[What is required] From the text on S3 object storage below, return word for word the passage that begins at the words "Object Etags" and stops after "need to download)".

-- START OF Given text --

Object-based storage is a data storage architecture that manages data as objects.
S3 provides unlimited storage

Objects

Objects contain your data and consist of:
- key the name of the object
- value the data itself made up of a seq of bytes
- version id applicable when versioning is enabled
- metadata additional info
range between 0 bytes to 5 terabytes

Bucket Folders

Folders are zero-byte objects with a name that ends in a /
Not independent identities but just s3 objects
Don’t contain anything; they can be neither full nor empty
They aren’t ‘moved’, s3 objects with same prefix are renamed

Object Etags

Ref: https://github.com/ExamProCo/AWS-Examples/tree/main/s3/etags

entity tag (hash of the object’s content not its metadata)
response header that represent a resource that has change (w/o need to download)
The value of an etag is represented by a hashing function (MD5 or SHA-1)
Part of HTTP protocol; they are also used for revalidating cache systems
Help with programmatically detect change in objects’ content

  
resource "aws_s3_object" "object" {
  bucket = aws_s3_bucket.default.id
  key    = "myfile.txt"
  source = "myfile.txt"
  etag = filemd5("myfile.txt") # <---
}

Note: this is done using terraform and CANNOT be done using cfn because objects are not infrastructure in AWS (i.e. AWS::S3::Object does not exist)

-- END OF Given text --
-- START OF Excerpted records --

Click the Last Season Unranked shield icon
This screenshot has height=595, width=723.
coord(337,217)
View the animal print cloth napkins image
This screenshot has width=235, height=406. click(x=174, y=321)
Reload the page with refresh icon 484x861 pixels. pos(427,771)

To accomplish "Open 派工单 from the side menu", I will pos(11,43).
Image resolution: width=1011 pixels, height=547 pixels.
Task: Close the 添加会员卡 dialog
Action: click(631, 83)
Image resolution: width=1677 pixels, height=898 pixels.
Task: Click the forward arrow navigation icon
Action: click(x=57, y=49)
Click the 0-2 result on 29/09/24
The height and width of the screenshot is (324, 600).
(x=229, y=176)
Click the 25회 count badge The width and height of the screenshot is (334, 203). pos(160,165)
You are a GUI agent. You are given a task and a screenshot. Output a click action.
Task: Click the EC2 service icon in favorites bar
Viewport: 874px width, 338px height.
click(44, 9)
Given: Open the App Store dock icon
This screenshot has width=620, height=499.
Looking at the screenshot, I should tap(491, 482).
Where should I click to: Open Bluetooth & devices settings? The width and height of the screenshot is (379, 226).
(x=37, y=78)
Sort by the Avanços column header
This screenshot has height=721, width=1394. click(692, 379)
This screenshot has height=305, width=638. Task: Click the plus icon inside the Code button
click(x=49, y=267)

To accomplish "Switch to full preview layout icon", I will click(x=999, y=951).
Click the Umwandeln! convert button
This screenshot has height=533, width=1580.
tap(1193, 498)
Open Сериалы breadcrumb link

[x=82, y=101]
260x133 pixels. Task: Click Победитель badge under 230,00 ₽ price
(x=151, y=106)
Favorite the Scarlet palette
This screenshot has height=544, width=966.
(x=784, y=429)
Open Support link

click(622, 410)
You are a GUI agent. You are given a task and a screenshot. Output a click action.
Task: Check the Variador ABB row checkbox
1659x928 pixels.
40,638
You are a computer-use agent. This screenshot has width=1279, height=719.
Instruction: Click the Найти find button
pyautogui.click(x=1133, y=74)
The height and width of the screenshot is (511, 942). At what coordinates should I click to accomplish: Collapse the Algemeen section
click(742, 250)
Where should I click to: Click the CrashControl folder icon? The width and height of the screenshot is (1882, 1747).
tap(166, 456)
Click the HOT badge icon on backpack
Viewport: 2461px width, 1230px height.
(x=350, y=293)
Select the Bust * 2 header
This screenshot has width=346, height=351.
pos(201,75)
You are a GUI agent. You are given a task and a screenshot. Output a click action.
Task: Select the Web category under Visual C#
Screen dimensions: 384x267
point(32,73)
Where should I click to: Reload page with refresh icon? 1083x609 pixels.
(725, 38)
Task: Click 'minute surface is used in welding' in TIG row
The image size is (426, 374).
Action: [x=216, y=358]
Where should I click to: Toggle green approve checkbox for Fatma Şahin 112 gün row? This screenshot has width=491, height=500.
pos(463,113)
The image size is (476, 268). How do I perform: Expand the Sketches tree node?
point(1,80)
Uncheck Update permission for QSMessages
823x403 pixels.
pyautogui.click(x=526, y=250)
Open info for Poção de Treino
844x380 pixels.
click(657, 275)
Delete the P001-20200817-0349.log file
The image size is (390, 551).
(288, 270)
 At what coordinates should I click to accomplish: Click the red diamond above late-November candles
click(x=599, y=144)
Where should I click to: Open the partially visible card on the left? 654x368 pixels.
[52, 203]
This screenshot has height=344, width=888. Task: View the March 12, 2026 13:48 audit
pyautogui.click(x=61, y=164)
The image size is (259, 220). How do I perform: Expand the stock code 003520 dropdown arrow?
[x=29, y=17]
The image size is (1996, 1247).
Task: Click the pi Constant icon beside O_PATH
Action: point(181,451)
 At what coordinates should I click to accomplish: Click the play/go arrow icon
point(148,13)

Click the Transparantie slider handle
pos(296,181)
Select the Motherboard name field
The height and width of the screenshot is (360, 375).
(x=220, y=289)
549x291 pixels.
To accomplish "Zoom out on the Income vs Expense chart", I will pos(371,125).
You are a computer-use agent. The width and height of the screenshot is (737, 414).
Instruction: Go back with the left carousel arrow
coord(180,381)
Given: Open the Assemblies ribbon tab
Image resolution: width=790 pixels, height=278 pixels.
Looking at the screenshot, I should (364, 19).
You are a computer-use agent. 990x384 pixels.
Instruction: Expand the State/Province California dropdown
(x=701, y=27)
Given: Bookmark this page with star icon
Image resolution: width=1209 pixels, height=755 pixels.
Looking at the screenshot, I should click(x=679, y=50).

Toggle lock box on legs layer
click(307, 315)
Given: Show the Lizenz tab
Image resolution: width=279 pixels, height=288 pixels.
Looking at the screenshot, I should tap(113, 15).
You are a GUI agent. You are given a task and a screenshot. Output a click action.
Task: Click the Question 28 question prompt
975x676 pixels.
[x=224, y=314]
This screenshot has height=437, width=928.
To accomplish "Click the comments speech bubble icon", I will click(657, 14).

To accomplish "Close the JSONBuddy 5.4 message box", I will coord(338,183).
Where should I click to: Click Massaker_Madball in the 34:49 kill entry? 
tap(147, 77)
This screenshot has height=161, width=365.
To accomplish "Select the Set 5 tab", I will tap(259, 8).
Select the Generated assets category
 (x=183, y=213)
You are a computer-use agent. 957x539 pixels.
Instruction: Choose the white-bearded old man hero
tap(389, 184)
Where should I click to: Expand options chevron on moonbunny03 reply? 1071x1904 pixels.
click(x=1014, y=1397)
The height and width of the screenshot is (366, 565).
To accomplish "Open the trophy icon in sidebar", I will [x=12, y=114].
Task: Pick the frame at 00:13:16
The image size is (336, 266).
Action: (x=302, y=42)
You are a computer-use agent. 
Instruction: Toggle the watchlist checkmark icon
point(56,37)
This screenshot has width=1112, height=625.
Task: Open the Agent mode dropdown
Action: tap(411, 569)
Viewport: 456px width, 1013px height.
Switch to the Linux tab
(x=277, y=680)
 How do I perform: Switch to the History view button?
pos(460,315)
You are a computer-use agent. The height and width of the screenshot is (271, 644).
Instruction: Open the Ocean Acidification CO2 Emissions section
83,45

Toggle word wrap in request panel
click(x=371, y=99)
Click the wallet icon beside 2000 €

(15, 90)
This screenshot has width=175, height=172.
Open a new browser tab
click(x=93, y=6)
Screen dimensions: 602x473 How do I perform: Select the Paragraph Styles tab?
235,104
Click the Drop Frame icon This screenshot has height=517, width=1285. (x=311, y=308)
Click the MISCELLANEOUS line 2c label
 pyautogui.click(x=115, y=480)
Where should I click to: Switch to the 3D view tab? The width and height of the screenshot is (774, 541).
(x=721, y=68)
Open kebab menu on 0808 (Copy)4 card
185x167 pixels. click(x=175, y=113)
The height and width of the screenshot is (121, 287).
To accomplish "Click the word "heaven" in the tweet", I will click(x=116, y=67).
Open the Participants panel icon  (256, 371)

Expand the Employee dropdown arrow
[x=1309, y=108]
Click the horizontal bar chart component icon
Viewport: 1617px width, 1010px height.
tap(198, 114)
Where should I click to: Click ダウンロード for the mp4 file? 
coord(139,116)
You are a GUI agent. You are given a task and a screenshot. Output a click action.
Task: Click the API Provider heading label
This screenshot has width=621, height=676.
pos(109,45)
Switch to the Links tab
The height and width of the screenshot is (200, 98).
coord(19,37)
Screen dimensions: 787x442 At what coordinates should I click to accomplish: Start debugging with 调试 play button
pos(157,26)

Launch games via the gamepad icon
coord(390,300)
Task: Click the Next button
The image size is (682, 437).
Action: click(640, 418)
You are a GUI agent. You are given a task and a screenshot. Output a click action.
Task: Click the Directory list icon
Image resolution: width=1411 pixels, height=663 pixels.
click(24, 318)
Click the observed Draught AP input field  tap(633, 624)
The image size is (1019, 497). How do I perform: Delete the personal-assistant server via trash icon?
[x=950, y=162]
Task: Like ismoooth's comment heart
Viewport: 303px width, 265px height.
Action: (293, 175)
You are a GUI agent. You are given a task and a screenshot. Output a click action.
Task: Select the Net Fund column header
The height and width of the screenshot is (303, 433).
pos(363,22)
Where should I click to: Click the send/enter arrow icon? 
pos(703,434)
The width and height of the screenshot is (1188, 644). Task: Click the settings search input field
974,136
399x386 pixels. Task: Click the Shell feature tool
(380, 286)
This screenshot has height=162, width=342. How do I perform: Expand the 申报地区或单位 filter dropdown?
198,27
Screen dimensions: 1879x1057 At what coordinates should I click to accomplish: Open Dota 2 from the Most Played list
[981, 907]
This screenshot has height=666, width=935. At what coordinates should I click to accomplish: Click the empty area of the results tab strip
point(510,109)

-- END OF Excerpted records --

[Complete response]
Object Etags

Ref: https://github.com/ExamProCo/AWS-Examples/tree/main/s3/etags

entity tag (hash of the object’s content not its metadata)
response header that represent a resource that has change (w/o need to download)